WHAT IS BEING ASKED » All entries below are to be duplicated verbatim.

[Stored data entries]
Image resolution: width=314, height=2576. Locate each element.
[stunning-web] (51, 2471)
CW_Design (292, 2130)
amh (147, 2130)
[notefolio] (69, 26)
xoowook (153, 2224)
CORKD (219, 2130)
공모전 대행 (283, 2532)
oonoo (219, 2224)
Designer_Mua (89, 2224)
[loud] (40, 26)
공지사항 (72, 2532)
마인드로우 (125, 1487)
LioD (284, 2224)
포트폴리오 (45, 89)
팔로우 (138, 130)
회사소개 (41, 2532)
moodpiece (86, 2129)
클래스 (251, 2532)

REPLY TO THE TASK »
Image resolution: width=314, height=2576. Locate each element.
[stunning-web] (51, 2471)
CW_Design (292, 2130)
amh (147, 2130)
[notefolio] (69, 26)
xoowook (153, 2224)
CORKD (219, 2130)
공모전 대행 (283, 2532)
oonoo (219, 2224)
Designer_Mua (89, 2224)
[loud] (40, 26)
공지사항 (72, 2532)
마인드로우 (125, 1487)
LioD (284, 2224)
포트폴리오 (45, 89)
팔로우 (138, 130)
회사소개 (41, 2532)
moodpiece (86, 2129)
클래스 (251, 2532)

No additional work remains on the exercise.